*** Block opens ***
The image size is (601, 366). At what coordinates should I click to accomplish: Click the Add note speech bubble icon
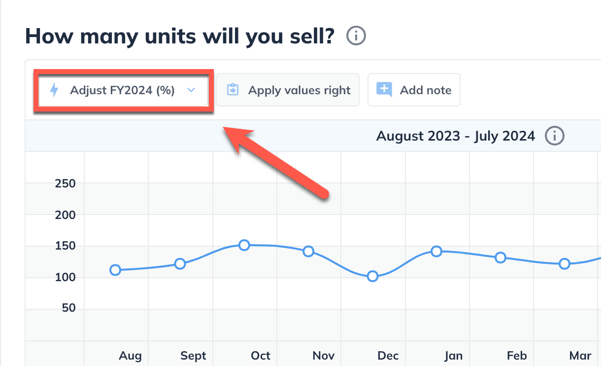[384, 90]
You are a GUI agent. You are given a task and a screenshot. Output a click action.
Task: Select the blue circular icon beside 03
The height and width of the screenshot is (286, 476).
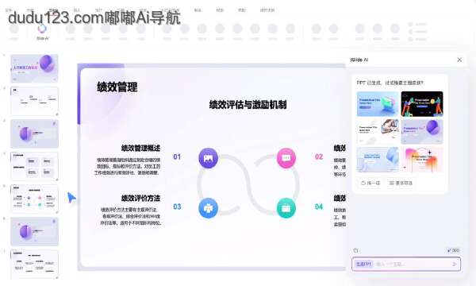pos(208,208)
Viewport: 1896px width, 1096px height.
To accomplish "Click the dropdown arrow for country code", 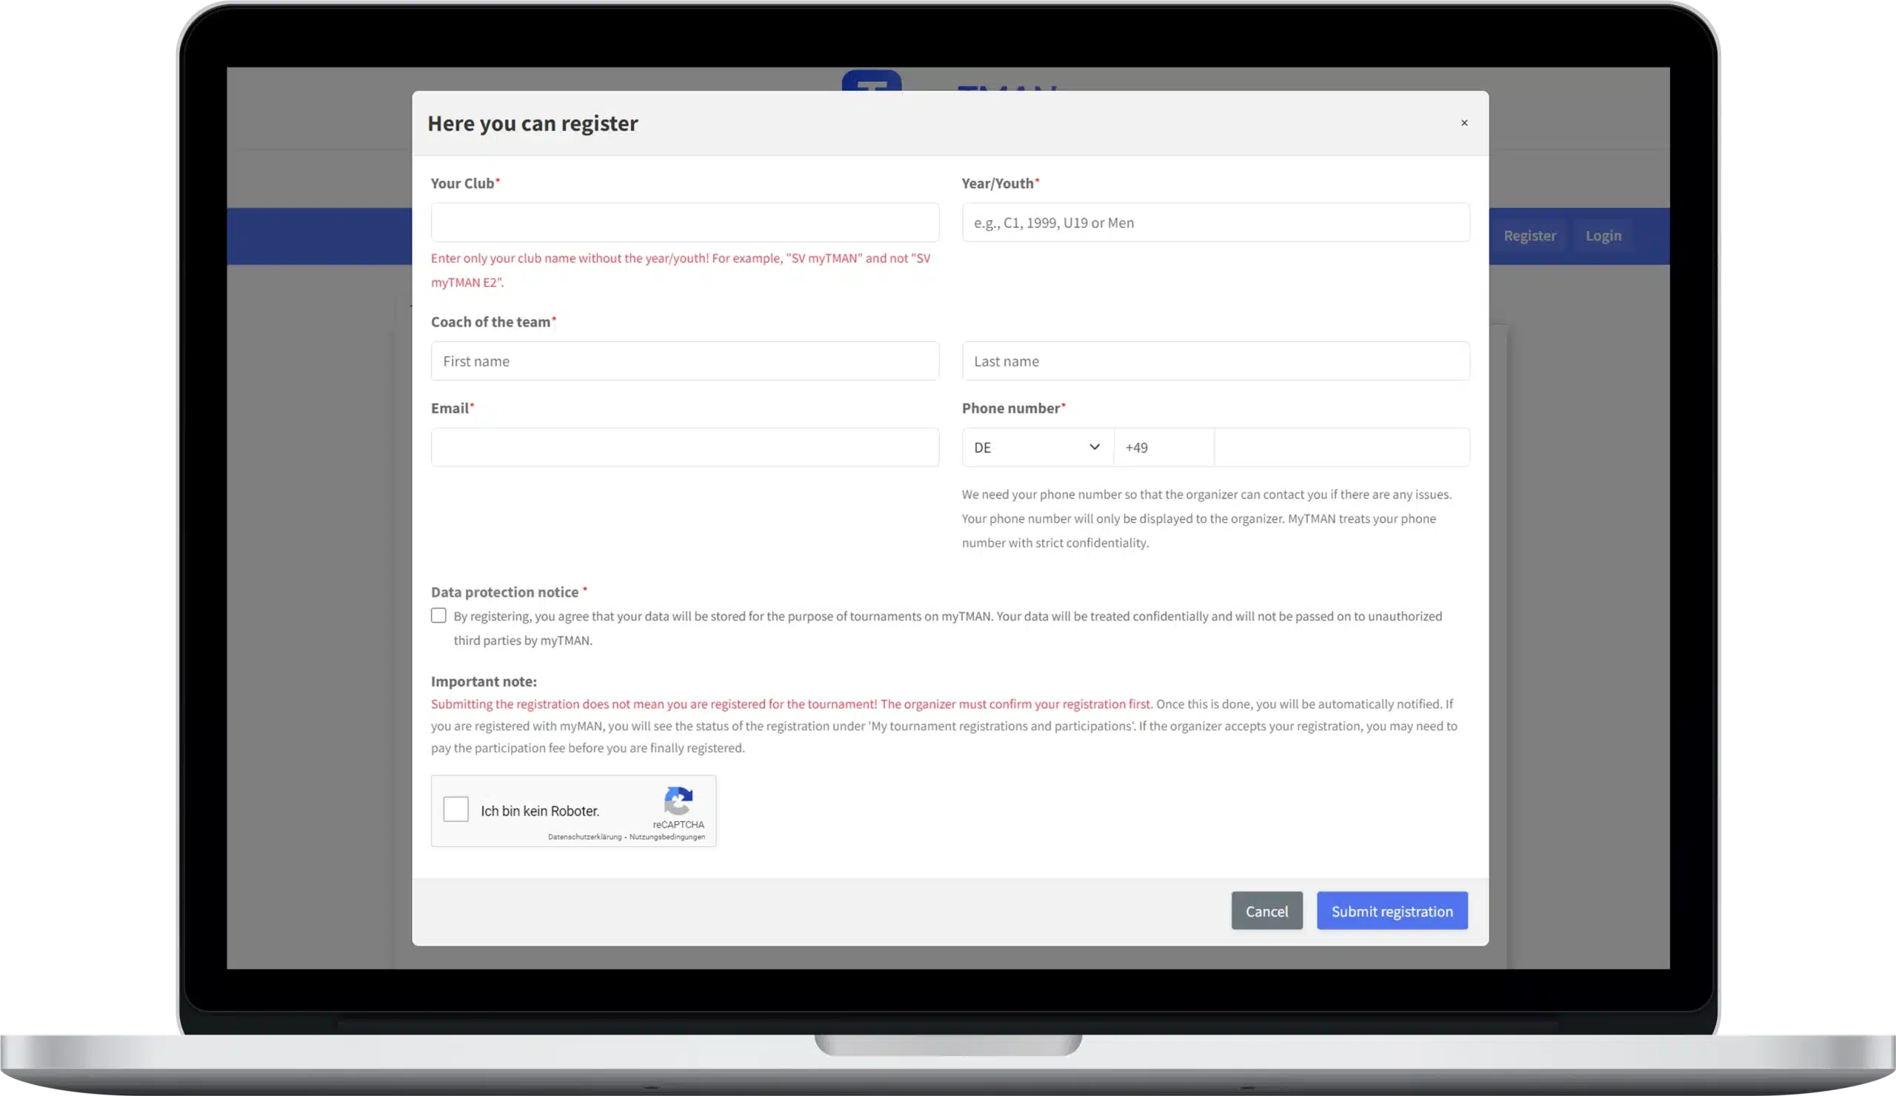I will [x=1093, y=447].
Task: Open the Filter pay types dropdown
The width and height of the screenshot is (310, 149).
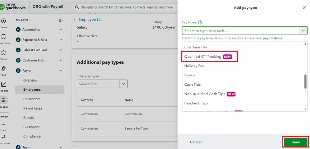Action: coord(124,84)
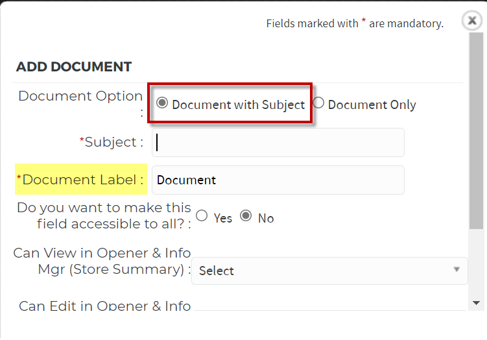Set accessible to all to Yes

(x=202, y=215)
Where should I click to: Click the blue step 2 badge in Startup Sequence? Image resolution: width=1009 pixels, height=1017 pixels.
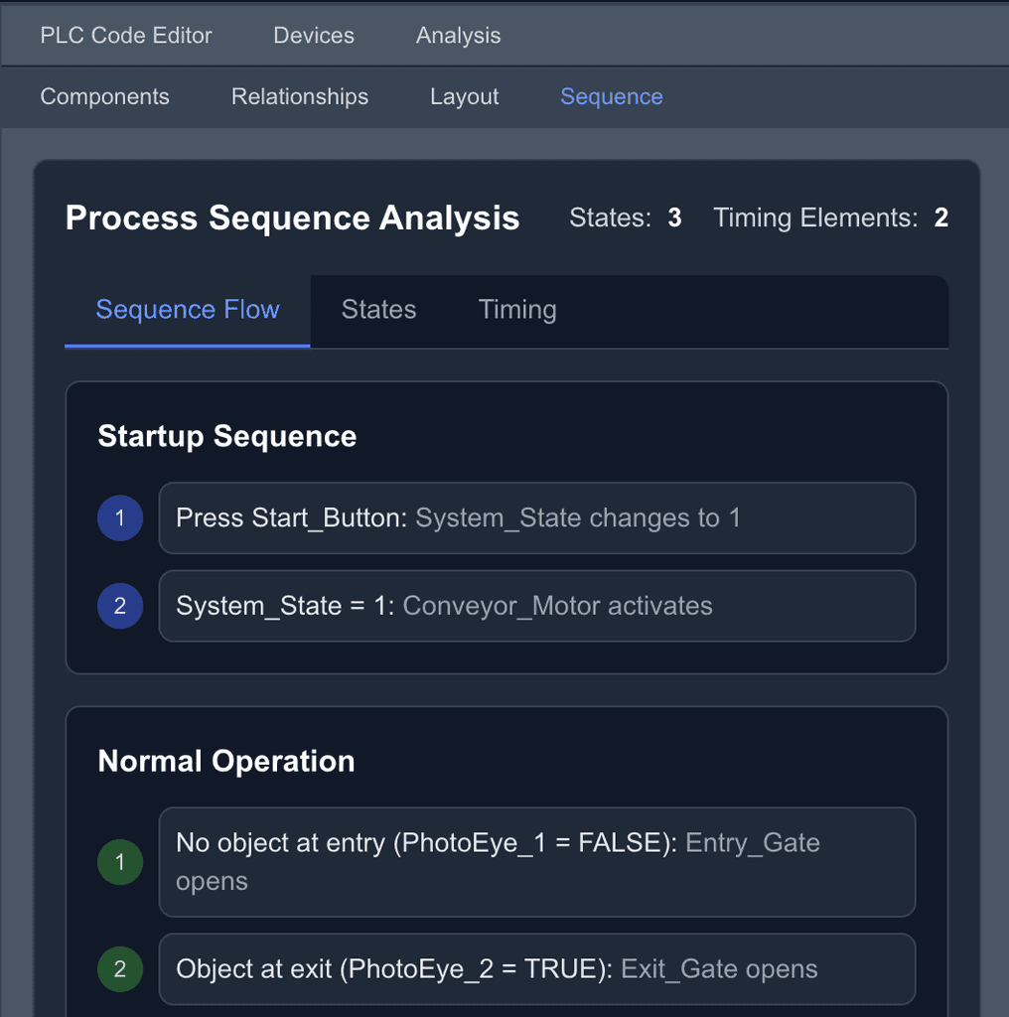(120, 606)
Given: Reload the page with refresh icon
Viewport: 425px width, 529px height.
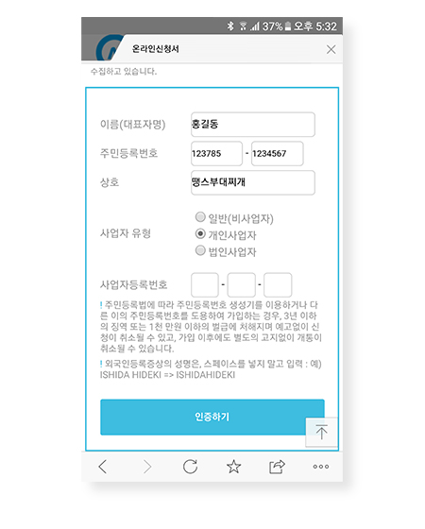Looking at the screenshot, I should click(190, 467).
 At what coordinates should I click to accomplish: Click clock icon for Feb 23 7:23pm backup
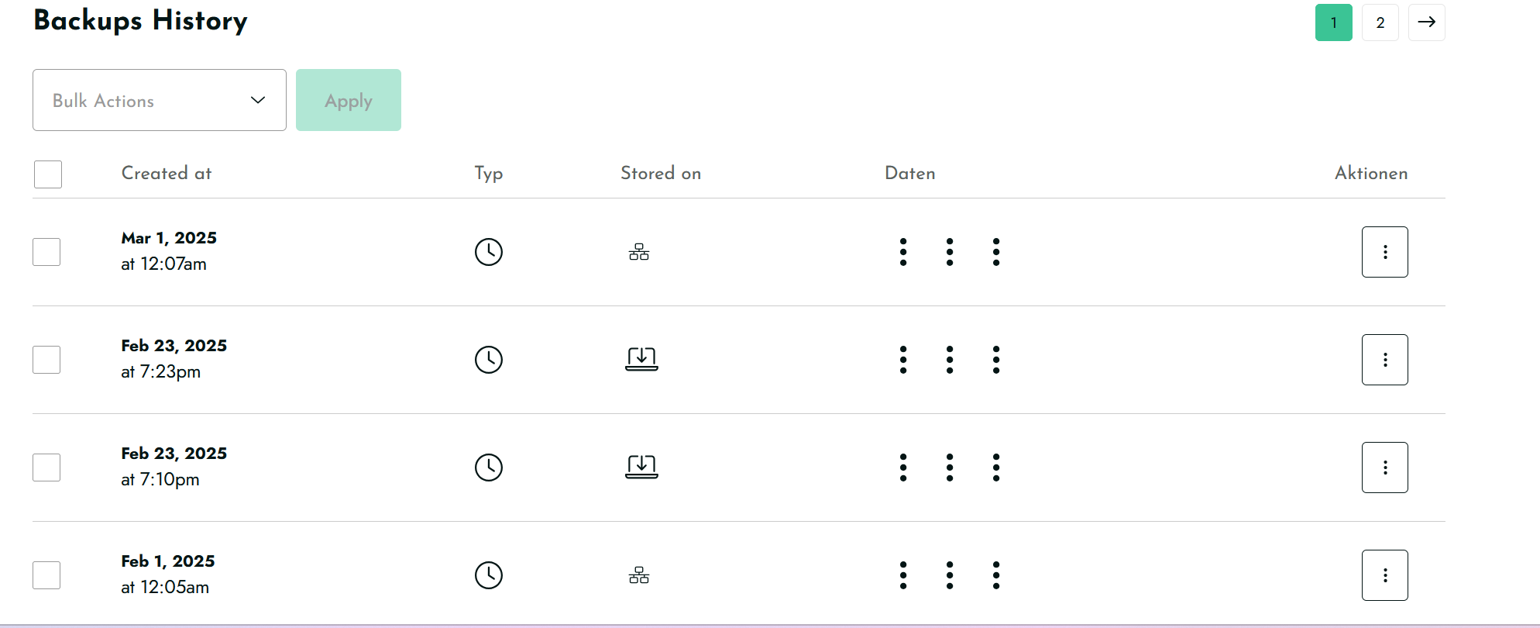[489, 360]
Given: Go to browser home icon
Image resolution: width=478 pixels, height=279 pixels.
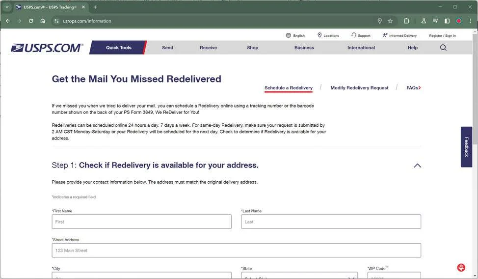Looking at the screenshot, I should coord(43,21).
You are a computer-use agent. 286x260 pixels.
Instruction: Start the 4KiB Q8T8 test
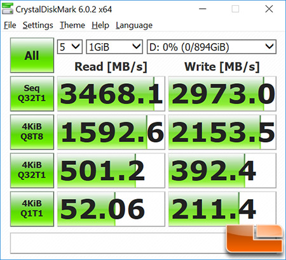(32, 132)
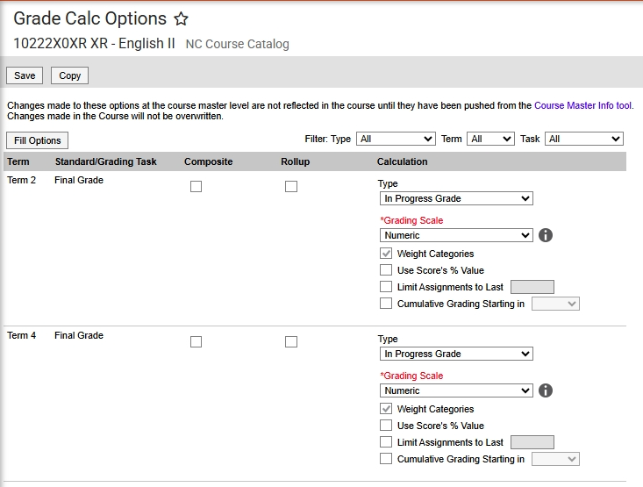Click info icon beside Term 4 Grading Scale

(x=545, y=390)
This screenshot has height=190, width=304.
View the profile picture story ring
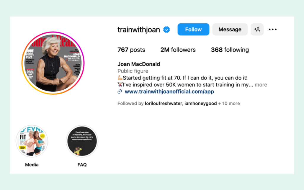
*** Block closes ***
PROBLEM STATEMENT: Among the lines in the data above, find those containing "agent" and give only how many there are.

SOLUTION: 2